At this point, I feel that the experiment is complete, and am not feeling the need to mount it outside again. It would be interesting to see if the mighty 1mW RF output could earn me any spots, but that was really not the main purpose of doing this. My primary motivation was an interest in the circuit – building it, and optimizing it. I did order another enclosure, with lugs, which would be perfect for outside mounting. Alternatively, this case could, as well as housing the circuit board, effectively act as the center part of a dipole, with the lugs acting as strain reliefs. The wire carrying the power could hang down from the center of the enclosure –
The above case was bought on eBay, from a US seller, for $4.83 including shipping. I saw what looked like the same case from a Chinese seller, for the lower price of $1.56 + $2 shipping, so bought that as well, to compare the two.
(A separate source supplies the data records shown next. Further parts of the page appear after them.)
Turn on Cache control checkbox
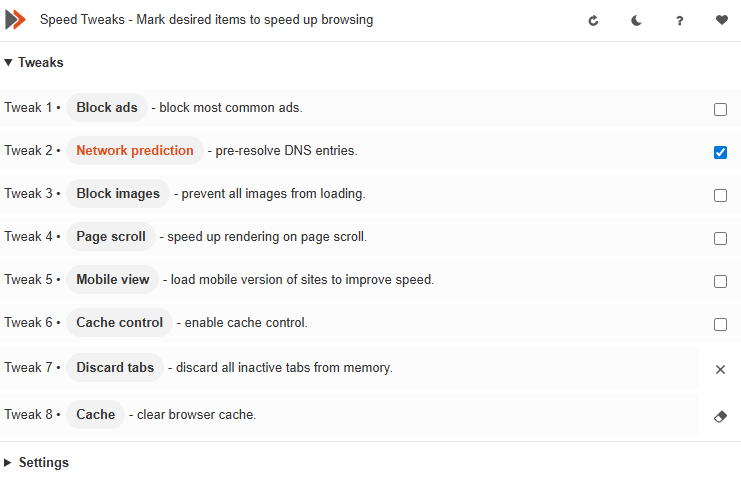 click(x=720, y=324)
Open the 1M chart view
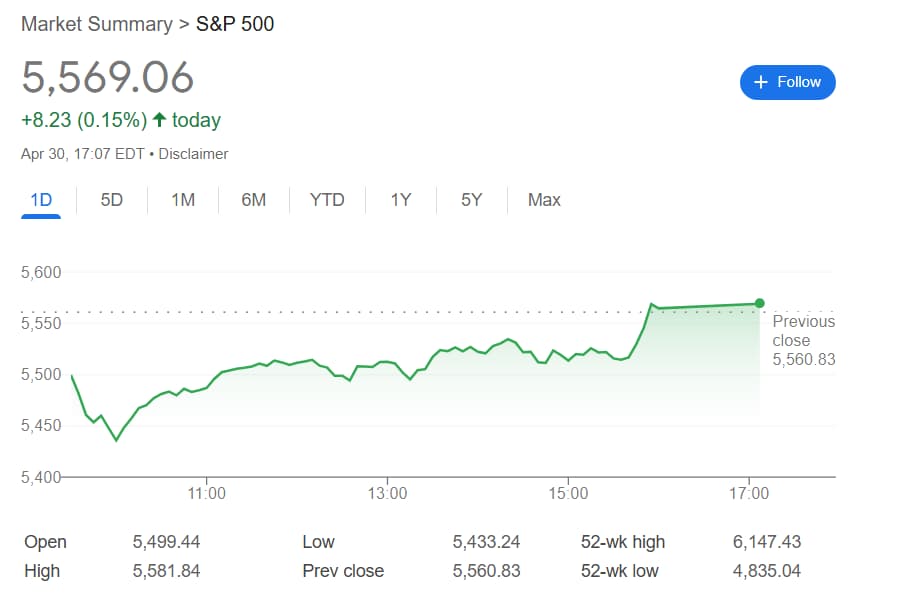Image resolution: width=899 pixels, height=601 pixels. coord(182,200)
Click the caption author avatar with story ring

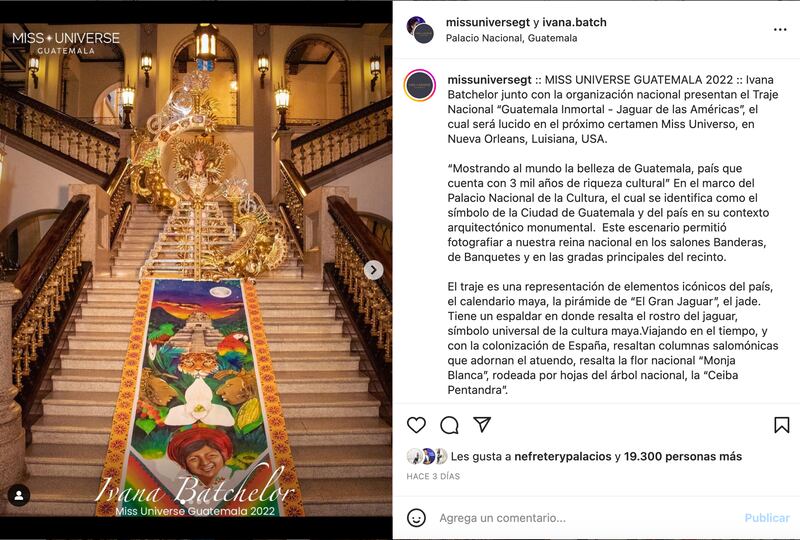pos(420,85)
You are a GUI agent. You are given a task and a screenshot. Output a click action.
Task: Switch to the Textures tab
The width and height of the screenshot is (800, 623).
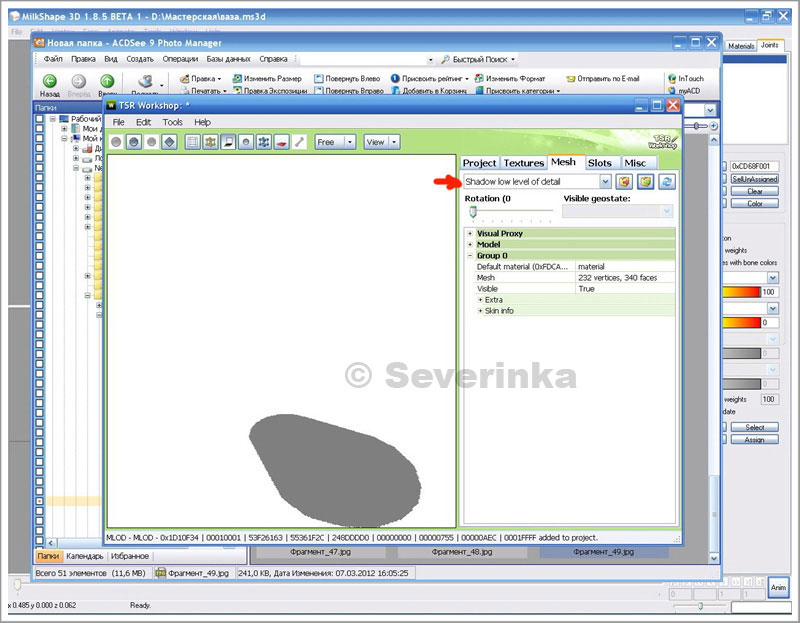523,163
Interestingly, the cheaper one directly from China looked like exactly the same case, but of inferior quality. It looked like it had been cast from essentially the same mold, but wasn’t as nicely finished. One imperfection almost made for a bad seal with the lid. I intend to purchase a few more of this case, for future use, but will make sure to get them from the US seller. For sealing the holes where the wires enter, a silicone sealant should be more practical than the rubbery Plastidip that I had used earlier. This stuff should do the job nicely –
Another idea for an outdoor beacon enclosure would be an electrical junction box. I found this in my local hardware store. It’s 4″ x 4″ by a little over 2″ high. It has a rubbery seal around the lid, and is certified for burial, so should certainly withstand the weather above ground. It also has 4 lugs on the outside for fixing the enclosure to a wall, fence, or post. For securing the circuit board, the adhesive standoffs pictured should work well, so that you don’t have to drill holes in the enclosure. They are available for a 5/16″ hole, and in several different lengths. The ones pictured hold the board 3/8″ away from the box, and were part # 91443A130 from McMaster Carr. Someone in one of my discussion groups, when talking about outdoor enclosures for transmitters, suggested that if you have a completely sealed box, with no ventilation, it might be an idea to add a silica gel packet or two, to prevent condensation from forming inside the enclosure. I haven’t had any issues with the completely sealed non-metallic enclosure that houses my outdoor Part 15 AM transmitter, but it’s a good idea, and definitely worthy of consideration –
This little beacon has been greeting me in the mornings for the last few days, with the letters “BRS” sent at 5wpm. I rather like the fact that it comes on every day with the light, and goes to sleep at night – the way that we all did before gas and, especially, electric lighting came on the scene.